The data -
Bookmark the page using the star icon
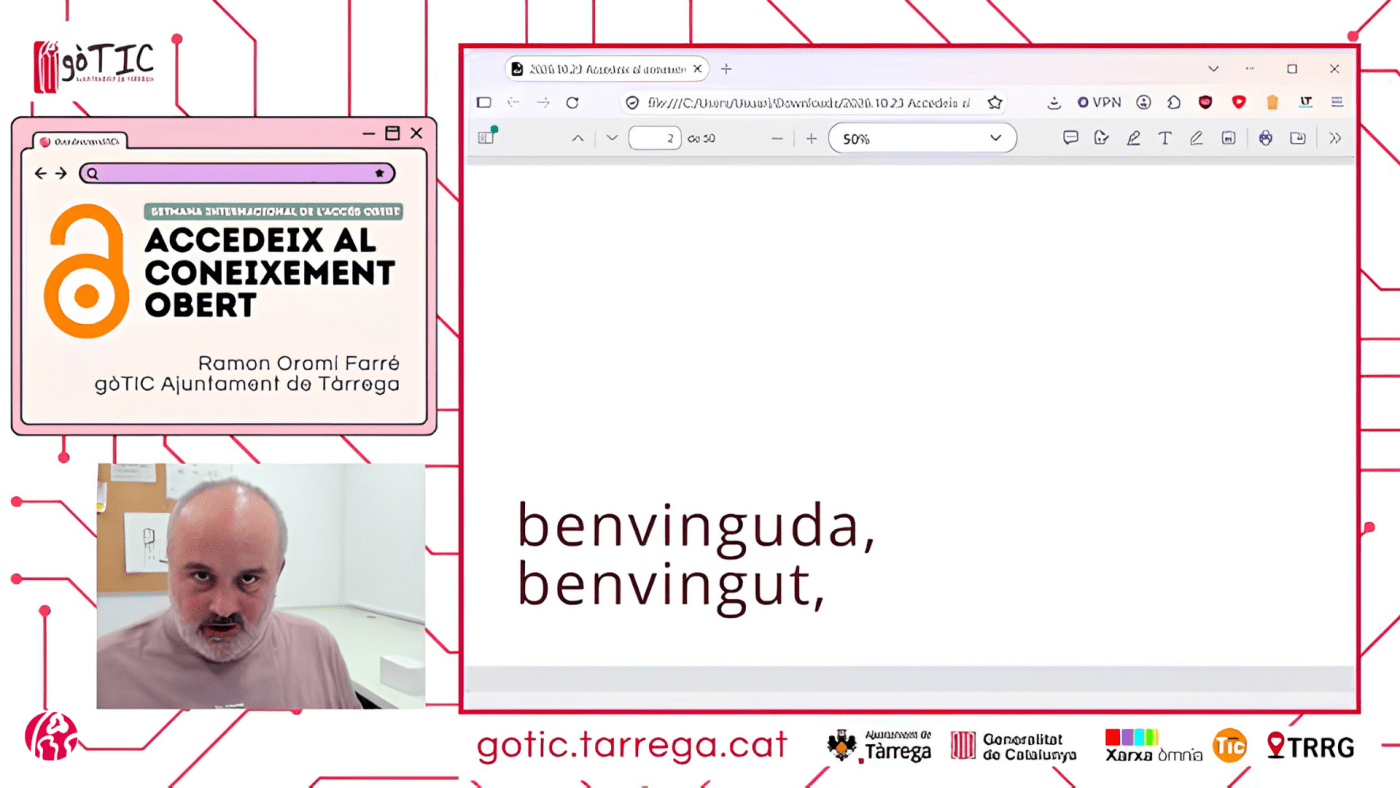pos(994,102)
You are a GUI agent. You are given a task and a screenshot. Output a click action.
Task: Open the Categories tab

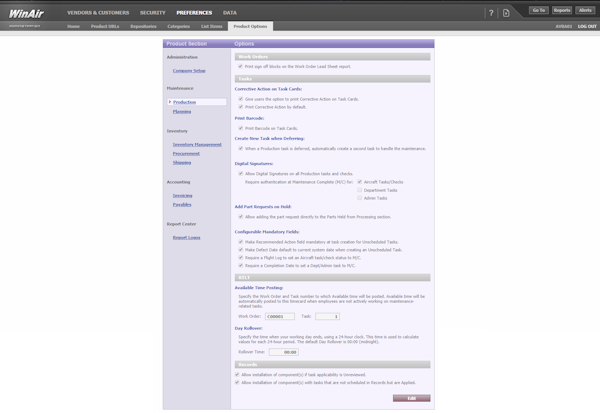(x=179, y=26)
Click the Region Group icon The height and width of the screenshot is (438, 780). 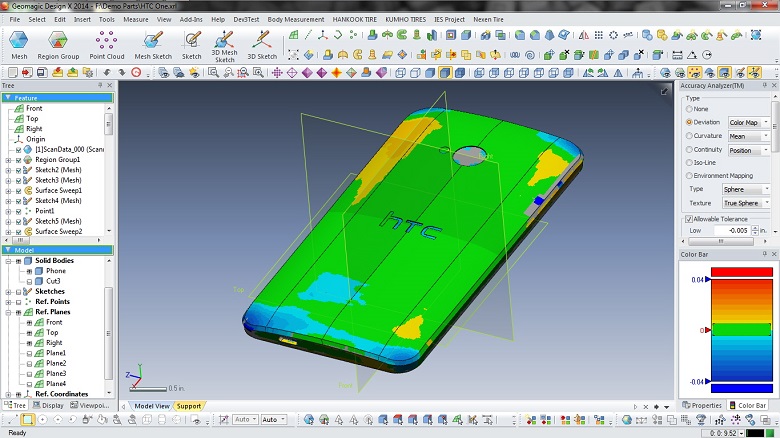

Exercise description -
Only the records, copied exactly and free of pictures, belong in the answer.

Result -
Bookmark the page using the star icon
pos(994,102)
You are a GUI agent. You are given a task and a screenshot. Output a click action.
Task: Open the Categories tab

(x=179, y=26)
Click the Region Group icon The height and width of the screenshot is (438, 780). 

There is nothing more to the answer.